Nur remembers a family picnic which Nassir had arranged, a whole day out by the river. He remembers the chatter of Fatma and her children, Halima and her children. Nur’s cot was carried all the way to the shore and the winter breeze blew through the trees. Soraya sat next to him, and they were both aware of the sound of the water and how special the day was. They talked and didn’t need to talk, every little thing they said mattered and was unnecessary at the same time. Later, he sat in his wheelchair and she put on her glasses. She stood behind him, holding open the pages of a magazine. They both looked down and read together one of his poems in classical verse, the one Ustaz Badr rated highly — Flocks of Beauty. Nur remembers Soraya’s closeness and his words in print, her closeness and her attributes in ink, that mighty, moving Nile, and Nassir with his rod, catching the fish they would later grill.

‘The Riveria Park in Umdurman,’ Nur replies.

But it was another riverbank which was the trigger for Hope, another Nile. It was the men’s night out, when they went to the Burri houseboat on the Blue Nile. How can one pinpoint a particular scene, a single place? The poems came from far beyond and deep within, from dreams he’d seen and lines he’d not yet read, from aches and his need to manoeuvre, his need to stretch and reach out, to pull and push and clutch tight, to touch or pinch, carry or stroke, and what must be said to describe her eyes rimmed with kohl and how smitten she is, his own flesh and blood, how tender and smitten.

‘I have another question,’ says the operator.
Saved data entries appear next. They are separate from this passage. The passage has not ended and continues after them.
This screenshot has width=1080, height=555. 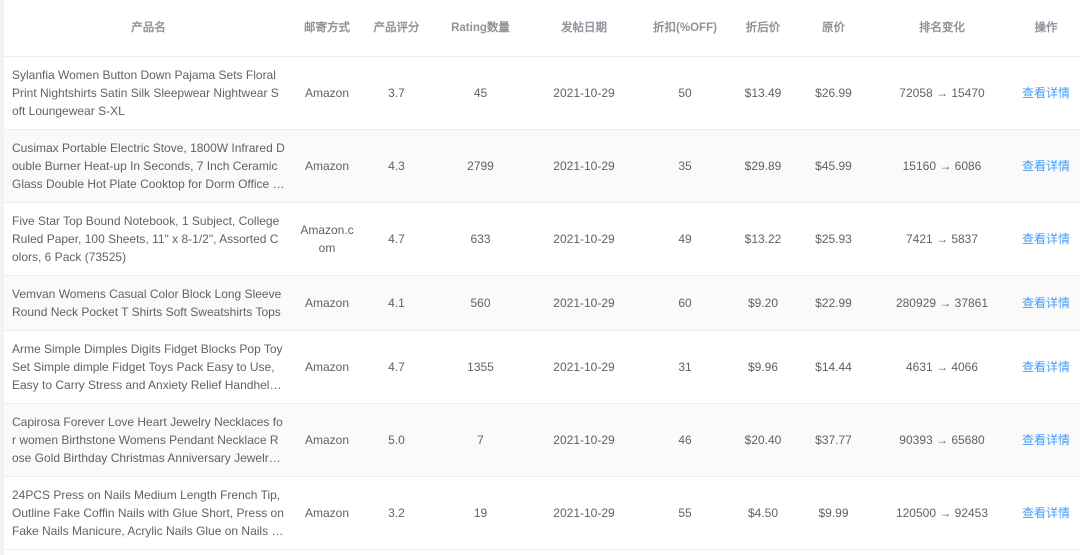 I want to click on header-post-date: 发帖日期, so click(x=584, y=28).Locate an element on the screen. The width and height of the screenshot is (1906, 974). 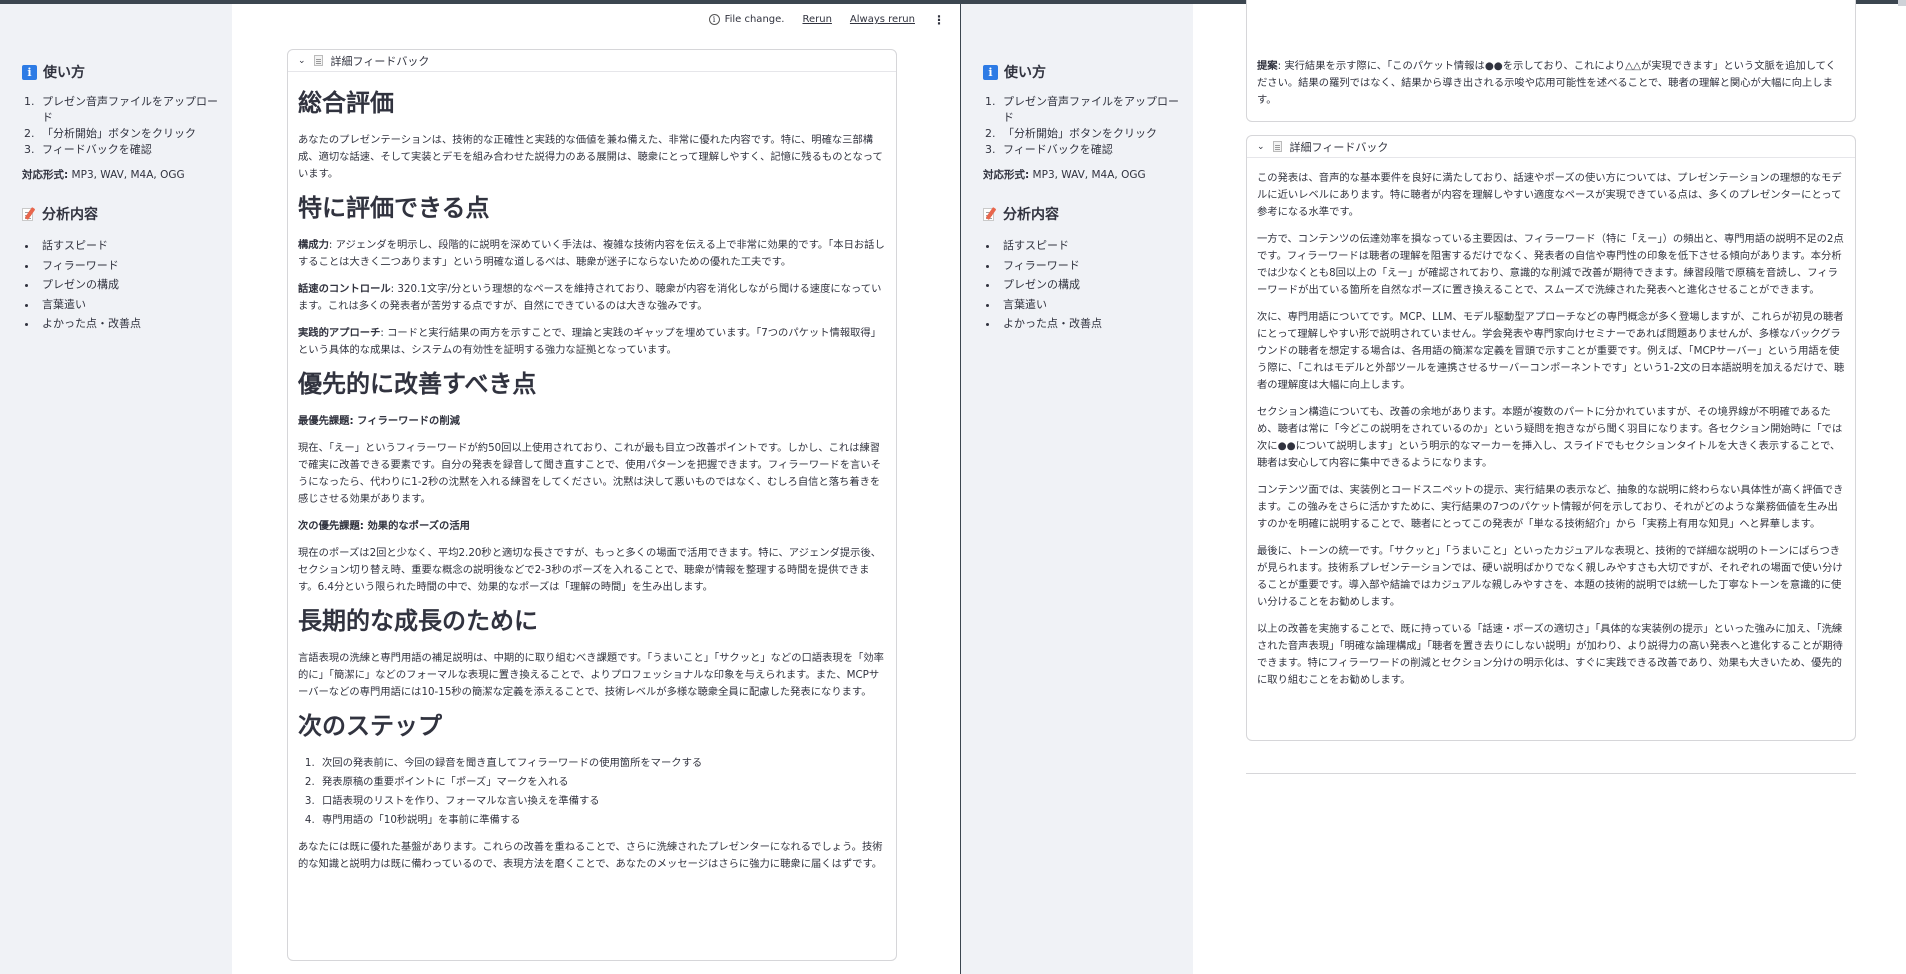
improvement-2-title: 次の優先課題: 効果的なポーズの活用 is located at coordinates (384, 526).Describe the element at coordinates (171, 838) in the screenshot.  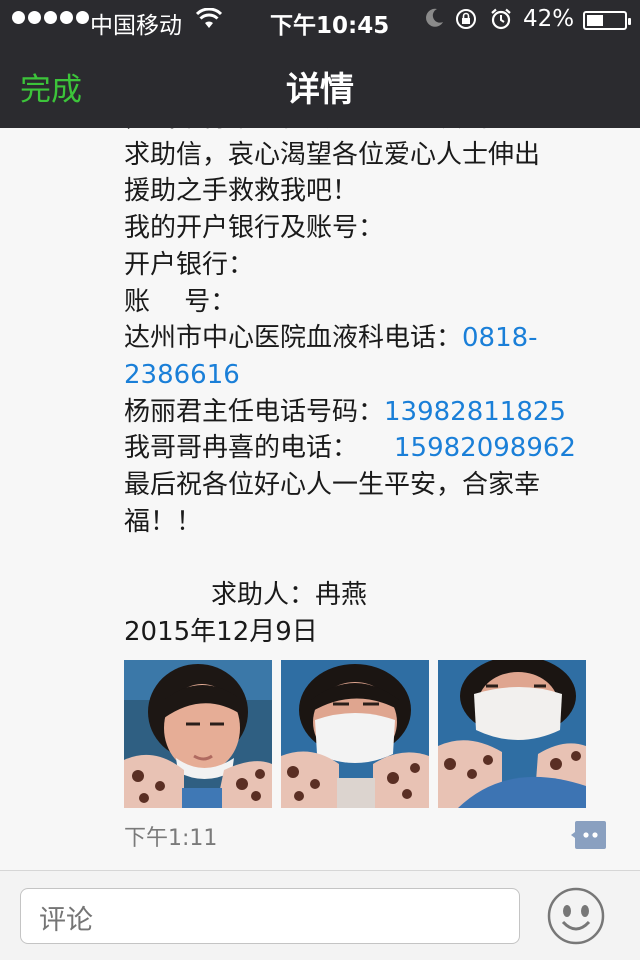
I see `post-time: 下午1:11` at that location.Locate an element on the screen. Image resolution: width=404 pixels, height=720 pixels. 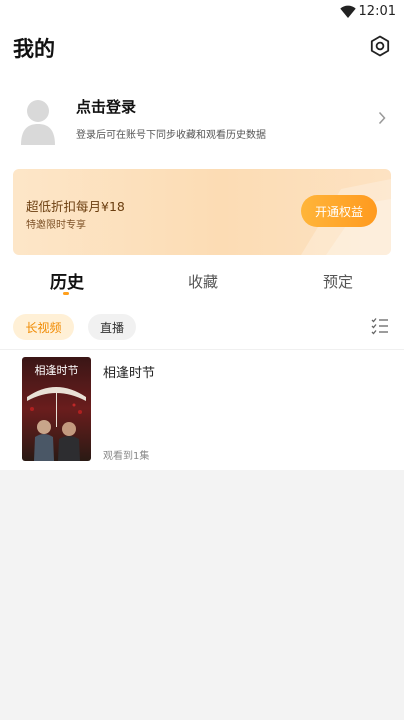
filter-live: 直播 is located at coordinates (112, 327).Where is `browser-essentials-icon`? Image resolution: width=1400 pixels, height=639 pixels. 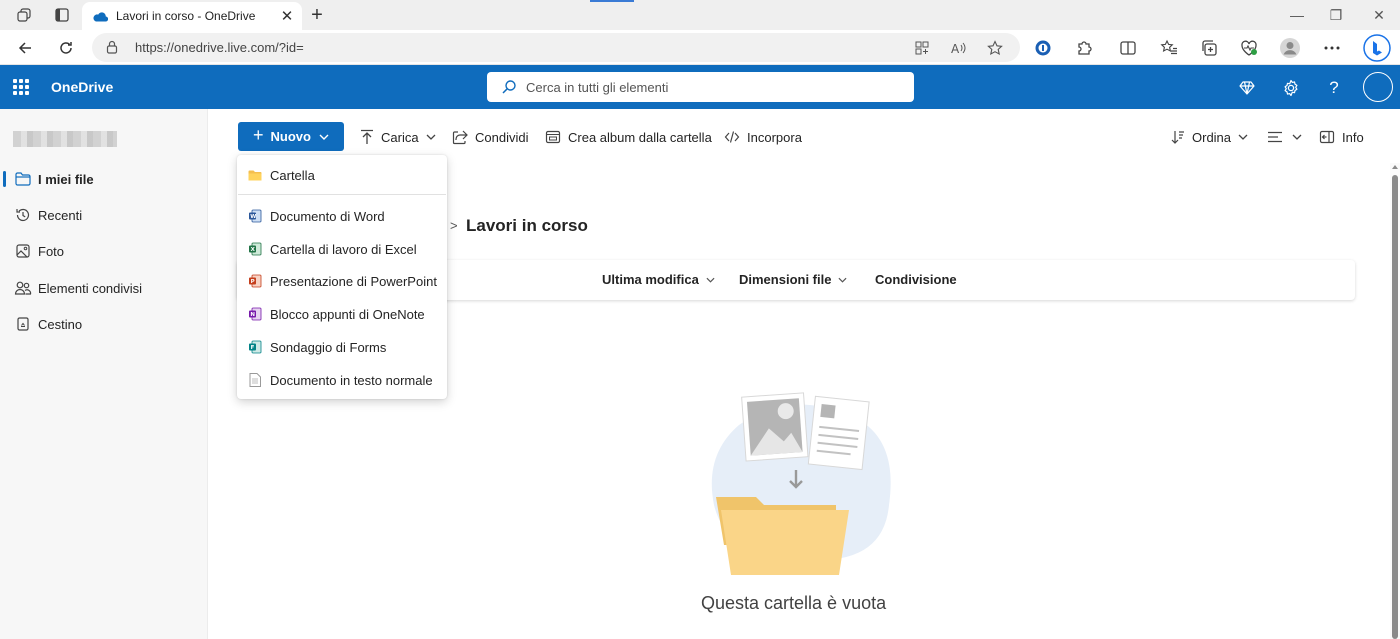 browser-essentials-icon is located at coordinates (1249, 48).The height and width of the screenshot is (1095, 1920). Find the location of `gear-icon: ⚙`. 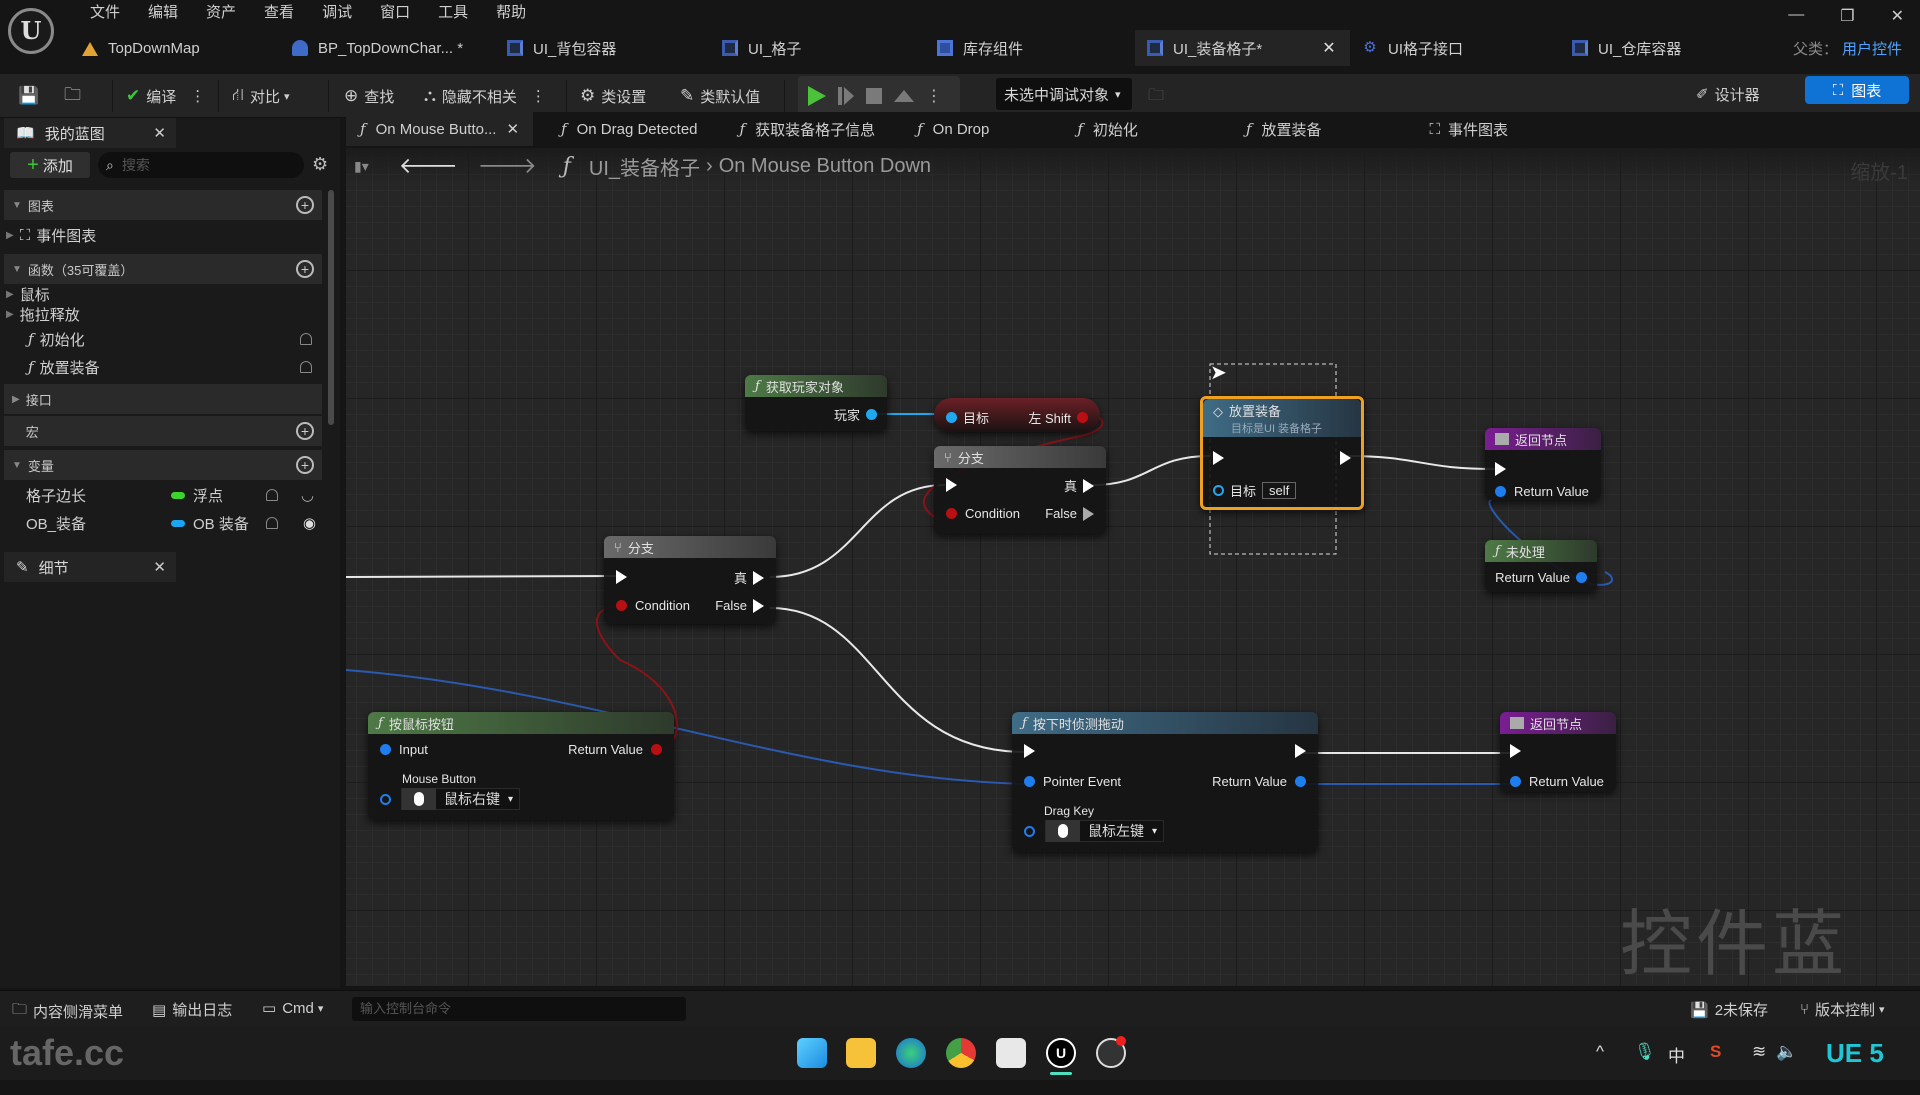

Nur is happy to answer. The telephone call to Hamza Al-Naggar, which was important a few minutes ago, can wait. This recognition is gratifying. It fills him up, it makes him feel nourished and at peace. Today his howling demon will be subdued, his rebellious side which urges him to go on strike, will be muted. He had composed his poetry to a void, reciting to a star, reaching out to faceless, nameless strangers and now connections are being made. Balm to his bitterness, the solace he needs, the compensation he ached for when he despaired and asked, why, why me? This is the sort of incident everyone in the family will repeat.

‘The telephone operator recognised him!’ his father will say at the Abuzeid office.

His father, who was at first ashamed, and now is coming round, because success is much easier to understand than Art. Success carries respectability and draws people near. His mother, too, will repeat the story to that gossipy neighbour and soon, very soon, it will cross the river and reach Soraya’s house. The pleasure lasts, settles and lasts, long after the receiver is moved away from his ear.

*

Radio Umdurman is coming to interview him. They will use his room because the hoash is too noisy. All day Nur’s voice is raised in instructions and requests. The electrician must be called in to tame the creaky overhead fan and fix a faulty wall socket. The room must be tidy, the floors must be cleaned and refreshments must be provided for the interviewer Mr Mu’awia and his crew. Nur had often heard Mr Mu’awia’s deep, clear voice on the radio interviewing other poets; now, remembering those clipped tones and direct questions, makes him slightly nervous. Everyone else in the family is on edge; this is a nationwide exposure, which hovers around a sensitive issue. Nur asks to be dressed formally in a long-sleeved shirt and trousers. All his old clothes hang off him in a ridiculous manner which is why this is a brand new outfit, in a significantly smaller size.

It takes an hour to dress him, to manoeuvre the sleeves up the rigid, acute angle of his elbows but he is used to all this now. The white collar of the shirt glows against his skin; his shaved chin tingles with eau de cologne. Nassir snaps a photograph, proud of his new camera. He captures the pure light in Nur’s eyes and that graceful smile.